**Task brief:** Format every line of the data below as a JSON list of strings, with one string per line and blank lines omitted.

(Dataset rows)
============
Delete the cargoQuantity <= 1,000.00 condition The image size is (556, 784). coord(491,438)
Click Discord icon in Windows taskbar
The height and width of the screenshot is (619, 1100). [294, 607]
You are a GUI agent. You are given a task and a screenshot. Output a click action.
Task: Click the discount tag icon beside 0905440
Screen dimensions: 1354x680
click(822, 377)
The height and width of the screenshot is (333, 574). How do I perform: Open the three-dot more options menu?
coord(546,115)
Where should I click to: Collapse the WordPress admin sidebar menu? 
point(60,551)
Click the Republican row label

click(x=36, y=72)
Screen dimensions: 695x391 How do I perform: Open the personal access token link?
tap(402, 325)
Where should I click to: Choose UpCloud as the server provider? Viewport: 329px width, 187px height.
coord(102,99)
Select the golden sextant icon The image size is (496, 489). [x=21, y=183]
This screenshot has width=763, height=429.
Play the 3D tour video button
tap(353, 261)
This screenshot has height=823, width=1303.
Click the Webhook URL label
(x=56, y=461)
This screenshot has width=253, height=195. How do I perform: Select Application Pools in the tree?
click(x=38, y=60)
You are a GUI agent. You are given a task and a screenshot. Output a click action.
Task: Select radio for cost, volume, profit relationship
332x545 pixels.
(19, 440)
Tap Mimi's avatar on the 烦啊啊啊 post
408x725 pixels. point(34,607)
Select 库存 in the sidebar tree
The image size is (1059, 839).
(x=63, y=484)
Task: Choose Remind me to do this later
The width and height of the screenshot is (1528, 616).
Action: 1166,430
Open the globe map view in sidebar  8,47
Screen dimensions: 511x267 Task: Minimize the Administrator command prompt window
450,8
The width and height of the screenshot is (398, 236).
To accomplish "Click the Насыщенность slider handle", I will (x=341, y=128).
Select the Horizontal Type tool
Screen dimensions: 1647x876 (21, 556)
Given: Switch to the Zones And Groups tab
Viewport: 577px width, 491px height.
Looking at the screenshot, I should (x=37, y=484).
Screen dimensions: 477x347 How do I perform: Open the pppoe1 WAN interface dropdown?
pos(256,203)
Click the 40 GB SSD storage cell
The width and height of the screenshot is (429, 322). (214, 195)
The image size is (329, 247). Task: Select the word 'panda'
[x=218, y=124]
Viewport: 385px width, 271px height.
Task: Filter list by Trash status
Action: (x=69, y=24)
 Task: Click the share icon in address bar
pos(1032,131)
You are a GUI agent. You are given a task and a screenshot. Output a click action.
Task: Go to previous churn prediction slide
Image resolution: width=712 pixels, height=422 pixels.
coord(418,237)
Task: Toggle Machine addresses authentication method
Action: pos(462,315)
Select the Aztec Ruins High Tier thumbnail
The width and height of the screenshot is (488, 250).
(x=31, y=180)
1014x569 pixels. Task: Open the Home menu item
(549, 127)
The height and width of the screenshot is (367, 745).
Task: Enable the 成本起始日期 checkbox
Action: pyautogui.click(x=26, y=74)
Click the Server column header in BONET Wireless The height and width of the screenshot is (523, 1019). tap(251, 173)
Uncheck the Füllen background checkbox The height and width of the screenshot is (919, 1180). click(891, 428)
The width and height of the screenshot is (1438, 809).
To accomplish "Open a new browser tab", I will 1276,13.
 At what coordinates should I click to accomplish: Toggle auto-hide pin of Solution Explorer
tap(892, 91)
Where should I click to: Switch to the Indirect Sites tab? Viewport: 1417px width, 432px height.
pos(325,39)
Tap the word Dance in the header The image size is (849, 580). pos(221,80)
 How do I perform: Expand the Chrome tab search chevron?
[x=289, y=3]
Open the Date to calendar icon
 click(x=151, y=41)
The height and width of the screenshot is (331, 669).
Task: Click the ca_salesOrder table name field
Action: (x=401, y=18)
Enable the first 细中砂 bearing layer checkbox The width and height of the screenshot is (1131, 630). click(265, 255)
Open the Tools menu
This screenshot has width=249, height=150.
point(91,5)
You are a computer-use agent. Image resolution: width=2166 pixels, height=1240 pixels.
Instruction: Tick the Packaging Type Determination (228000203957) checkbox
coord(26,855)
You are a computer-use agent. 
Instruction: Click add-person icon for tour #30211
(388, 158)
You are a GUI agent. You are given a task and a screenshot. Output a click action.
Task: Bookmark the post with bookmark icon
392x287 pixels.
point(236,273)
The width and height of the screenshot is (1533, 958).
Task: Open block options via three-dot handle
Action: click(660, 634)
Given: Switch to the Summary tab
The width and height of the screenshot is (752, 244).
============
**Full output:**
[
  "Delete the cargoQuantity <= 1,000.00 condition The image size is (556, 784). coord(491,438)",
  "Click Discord icon in Windows taskbar",
  "The height and width of the screenshot is (619, 1100). [294, 607]",
  "You are a GUI agent. You are given a task and a screenshot. Output a click action.",
  "Task: Click the discount tag icon beside 0905440",
  "Screen dimensions: 1354x680",
  "click(822, 377)",
  "The height and width of the screenshot is (333, 574). How do I perform: Open the three-dot more options menu?",
  "coord(546,115)",
  "Where should I click to: Collapse the WordPress admin sidebar menu? ",
  "point(60,551)",
  "Click the Republican row label",
  "click(x=36, y=72)",
  "Screen dimensions: 695x391 How do I perform: Open the personal access token link?",
  "tap(402, 325)",
  "Where should I click to: Choose UpCloud as the server provider? Viewport: 329px width, 187px height.",
  "coord(102,99)",
  "Select the golden sextant icon The image size is (496, 489). [x=21, y=183]",
  "This screenshot has width=763, height=429.",
  "Play the 3D tour video button",
  "tap(353, 261)",
  "This screenshot has height=823, width=1303.",
  "Click the Webhook URL label",
  "(x=56, y=461)",
  "This screenshot has width=253, height=195. How do I perform: Select Application Pools in the tree?",
  "click(x=38, y=60)",
  "You are a GUI agent. You are given a task and a screenshot. Output a click action.",
  "Task: Select radio for cost, volume, profit relationship",
  "332x545 pixels.",
  "(19, 440)",
  "Tap Mimi's avatar on the 烦啊啊啊 post",
  "408x725 pixels. point(34,607)",
  "Select 库存 in the sidebar tree",
  "The image size is (1059, 839).",
  "(x=63, y=484)",
  "Task: Choose Remind me to do this later",
  "The width and height of the screenshot is (1528, 616).",
  "Action: 1166,430",
  "Open the globe map view in sidebar  8,47",
  "Screen dimensions: 511x267 Task: Minimize the Administrator command prompt window",
  "450,8",
  "The width and height of the screenshot is (398, 236).",
  "To accomplish \"Click the Насыщенность slider handle\", I will (x=341, y=128).",
  "Select the Horizontal Type tool",
  "Screen dimensions: 1647x876 (21, 556)",
  "Given: Switch to the Zones And Groups tab",
  "Viewport: 577px width, 491px height.",
  "Looking at the screenshot, I should (x=37, y=484).",
  "Screen dimensions: 477x347 How do I perform: Open the pppoe1 WAN interface dropdown?",
  "pos(256,203)",
  "Click the 40 GB SSD storage cell",
  "The width and height of the screenshot is (429, 322). (214, 195)",
  "The image size is (329, 247). Task: Select the word 'panda'",
  "[x=218, y=124]",
  "Viewport: 385px width, 271px height.",
  "Task: Filter list by Trash status",
  "Action: (x=69, y=24)",
  " Task: Click the share icon in address bar",
  "pos(1032,131)",
  "You are a GUI agent. You are given a task and a screenshot. Output a click action.",
  "Task: Go to previous churn prediction slide",
  "Image resolution: width=712 pixels, height=422 pixels.",
  "coord(418,237)",
  "Task: Toggle Machine addresses authentication method",
  "Action: pos(462,315)",
  "Select the Aztec Ruins High Tier thumbnail",
  "The width and height of the screenshot is (488, 250).",
  "(x=31, y=180)",
  "1014x569 pixels. Task: Open the Home menu item",
  "(549, 127)",
  "The height and width of the screenshot is (367, 745).",
  "Task: Enable the 成本起始日期 checkbox",
  "Action: pyautogui.click(x=26, y=74)",
  "Click the Server column header in BONET Wireless The height and width of the screenshot is (523, 1019). tap(251, 173)",
  "Uncheck the Füllen background checkbox The height and width of the screenshot is (919, 1180). click(891, 428)",
  "The width and height of the screenshot is (1438, 809).",
  "To accomplish \"Open a new browser tab\", I will 1276,13.",
  " At what coordinates should I click to accomplish: Toggle auto-hide pin of Solution Explorer",
  "tap(892, 91)",
  "Where should I click to: Switch to the Indirect Sites tab? Viewport: 1417px width, 432px height.",
  "pos(325,39)",
  "Tap the word Dance in the header The image size is (849, 580). pos(221,80)",
  " How do I perform: Expand the Chrome tab search chevron?",
  "[x=289, y=3]",
  "Open the Date to calendar icon",
  " click(x=151, y=41)",
  "The height and width of the screenshot is (331, 669).",
  "Task: Click the ca_salesOrder table name field",
  "Action: (x=401, y=18)",
  "Enable the first 细中砂 bearing layer checkbox The width and height of the screenshot is (1131, 630). click(265, 255)",
  "Open the Tools menu",
  "This screenshot has width=249, height=150.",
  "point(91,5)",
  "You are a computer-use agent. Image resolution: width=2166 pixels, height=1240 pixels.",
  "Instruction: Tick the Packaging Type Determination (228000203957) checkbox",
  "coord(26,855)",
  "You are a computer-use agent. ",
  "Instruction: Click add-person icon for tour #30211",
  "(388, 158)",
  "You are a GUI agent. You are given a task and a screenshot. Output a click action.",
  "Task: Bookmark the post with bookmark icon",
  "392x287 pixels.",
  "point(236,273)",
  "The width and height of the screenshot is (1533, 958).",
  "Task: Open block options via three-dot handle",
  "Action: click(660, 634)",
  "Given: Switch to the Summary tab",
  "The width and height of the screenshot is (752, 244)."
]